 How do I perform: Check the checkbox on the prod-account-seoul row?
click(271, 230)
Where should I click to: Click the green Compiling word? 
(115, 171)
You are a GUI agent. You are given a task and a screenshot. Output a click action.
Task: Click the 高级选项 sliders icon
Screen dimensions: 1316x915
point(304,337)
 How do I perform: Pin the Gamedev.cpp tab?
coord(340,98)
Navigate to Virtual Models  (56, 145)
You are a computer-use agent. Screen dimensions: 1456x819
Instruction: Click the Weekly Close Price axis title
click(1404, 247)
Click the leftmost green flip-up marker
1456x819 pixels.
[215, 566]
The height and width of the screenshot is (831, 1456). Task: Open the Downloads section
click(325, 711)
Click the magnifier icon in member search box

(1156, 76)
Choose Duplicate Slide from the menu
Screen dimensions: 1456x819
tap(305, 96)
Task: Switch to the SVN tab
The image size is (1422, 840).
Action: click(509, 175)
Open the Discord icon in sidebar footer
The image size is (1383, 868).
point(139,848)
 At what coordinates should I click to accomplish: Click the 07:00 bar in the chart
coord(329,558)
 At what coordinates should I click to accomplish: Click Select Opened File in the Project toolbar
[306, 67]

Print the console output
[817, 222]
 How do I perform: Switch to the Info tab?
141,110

● ● ●

- _Aim of the task_: Lines that contain the string "agent" should be copied from the material above.

- _Response_:
You are a GUI agent. You are given a task and a screenshot. Output a click action.
You are a computer-use agent. Screen dimensions: 1456x819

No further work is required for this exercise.